Restate, word for word, the lines from the opening line of the data through the line containing "Task: Attach a file with the paperclip icon", both included, and nothing else.

Stored records
________
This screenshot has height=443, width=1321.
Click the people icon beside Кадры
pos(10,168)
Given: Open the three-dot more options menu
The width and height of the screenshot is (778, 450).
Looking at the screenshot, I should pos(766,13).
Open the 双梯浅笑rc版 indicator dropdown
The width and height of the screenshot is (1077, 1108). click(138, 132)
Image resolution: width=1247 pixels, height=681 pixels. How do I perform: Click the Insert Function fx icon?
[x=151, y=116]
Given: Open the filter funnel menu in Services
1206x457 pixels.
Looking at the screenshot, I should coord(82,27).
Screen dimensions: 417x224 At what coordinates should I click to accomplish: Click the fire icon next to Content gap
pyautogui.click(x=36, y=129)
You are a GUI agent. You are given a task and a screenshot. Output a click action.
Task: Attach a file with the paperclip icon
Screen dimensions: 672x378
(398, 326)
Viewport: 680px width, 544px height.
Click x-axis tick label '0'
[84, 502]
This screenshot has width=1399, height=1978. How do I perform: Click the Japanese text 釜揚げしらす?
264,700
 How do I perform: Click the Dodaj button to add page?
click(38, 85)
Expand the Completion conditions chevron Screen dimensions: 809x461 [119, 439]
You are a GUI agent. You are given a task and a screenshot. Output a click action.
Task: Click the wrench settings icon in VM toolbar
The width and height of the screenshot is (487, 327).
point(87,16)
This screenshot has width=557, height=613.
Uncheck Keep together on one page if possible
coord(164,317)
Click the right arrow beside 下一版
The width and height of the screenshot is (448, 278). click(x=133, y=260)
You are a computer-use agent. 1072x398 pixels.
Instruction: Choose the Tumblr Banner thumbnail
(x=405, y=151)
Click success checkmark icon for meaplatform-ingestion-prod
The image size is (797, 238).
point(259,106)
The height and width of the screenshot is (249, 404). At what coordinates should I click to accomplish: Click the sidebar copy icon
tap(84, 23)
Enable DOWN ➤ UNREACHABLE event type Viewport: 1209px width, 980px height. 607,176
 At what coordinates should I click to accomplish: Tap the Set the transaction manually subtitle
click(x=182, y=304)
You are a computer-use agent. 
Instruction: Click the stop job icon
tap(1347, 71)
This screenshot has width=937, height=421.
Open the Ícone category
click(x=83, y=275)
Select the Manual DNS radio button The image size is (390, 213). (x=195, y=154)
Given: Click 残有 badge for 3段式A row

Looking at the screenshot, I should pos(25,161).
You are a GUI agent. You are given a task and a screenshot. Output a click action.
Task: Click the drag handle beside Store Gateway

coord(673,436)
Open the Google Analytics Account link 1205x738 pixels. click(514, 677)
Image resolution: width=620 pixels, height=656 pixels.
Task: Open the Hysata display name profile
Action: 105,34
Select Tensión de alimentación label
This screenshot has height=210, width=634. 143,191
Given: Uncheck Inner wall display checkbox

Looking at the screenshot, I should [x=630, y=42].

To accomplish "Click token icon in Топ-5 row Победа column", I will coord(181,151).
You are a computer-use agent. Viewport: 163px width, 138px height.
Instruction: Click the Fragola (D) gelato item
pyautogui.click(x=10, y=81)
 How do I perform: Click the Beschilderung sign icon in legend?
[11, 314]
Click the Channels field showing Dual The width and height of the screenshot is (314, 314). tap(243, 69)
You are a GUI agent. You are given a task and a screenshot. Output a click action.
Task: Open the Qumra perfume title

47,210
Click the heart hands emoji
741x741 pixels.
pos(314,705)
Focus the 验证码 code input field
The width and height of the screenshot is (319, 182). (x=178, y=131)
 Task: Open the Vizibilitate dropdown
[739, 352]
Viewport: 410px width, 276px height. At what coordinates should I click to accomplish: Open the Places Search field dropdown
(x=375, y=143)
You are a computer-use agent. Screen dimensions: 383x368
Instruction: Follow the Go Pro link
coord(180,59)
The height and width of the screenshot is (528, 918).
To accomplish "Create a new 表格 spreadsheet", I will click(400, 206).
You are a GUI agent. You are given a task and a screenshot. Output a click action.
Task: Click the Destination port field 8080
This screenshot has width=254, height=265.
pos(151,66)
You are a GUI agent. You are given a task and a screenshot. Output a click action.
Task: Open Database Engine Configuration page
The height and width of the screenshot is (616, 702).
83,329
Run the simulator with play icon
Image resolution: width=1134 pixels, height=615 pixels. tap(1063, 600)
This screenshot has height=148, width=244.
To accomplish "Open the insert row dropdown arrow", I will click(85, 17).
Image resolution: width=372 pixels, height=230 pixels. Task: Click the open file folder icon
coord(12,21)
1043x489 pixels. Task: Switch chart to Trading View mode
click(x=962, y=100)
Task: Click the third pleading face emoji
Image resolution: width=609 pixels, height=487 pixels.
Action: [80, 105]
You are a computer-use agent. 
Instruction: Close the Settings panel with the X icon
________
* EXERCISE RESPONSE *
This screenshot has height=443, width=1321.
Click the people icon beside Кадры
pos(10,168)
Given: Open the three-dot more options menu
The width and height of the screenshot is (778, 450).
Looking at the screenshot, I should pos(766,13).
Open the 双梯浅笑rc版 indicator dropdown
The width and height of the screenshot is (1077, 1108). click(138, 132)
Image resolution: width=1247 pixels, height=681 pixels. How do I perform: Click the Insert Function fx icon?
[x=151, y=116]
Given: Open the filter funnel menu in Services
1206x457 pixels.
Looking at the screenshot, I should coord(82,27).
Screen dimensions: 417x224 At what coordinates should I click to accomplish: Click the fire icon next to Content gap
pyautogui.click(x=36, y=129)
You are a GUI agent. You are given a task and a screenshot. Output a click action.
Task: Attach a file with the paperclip icon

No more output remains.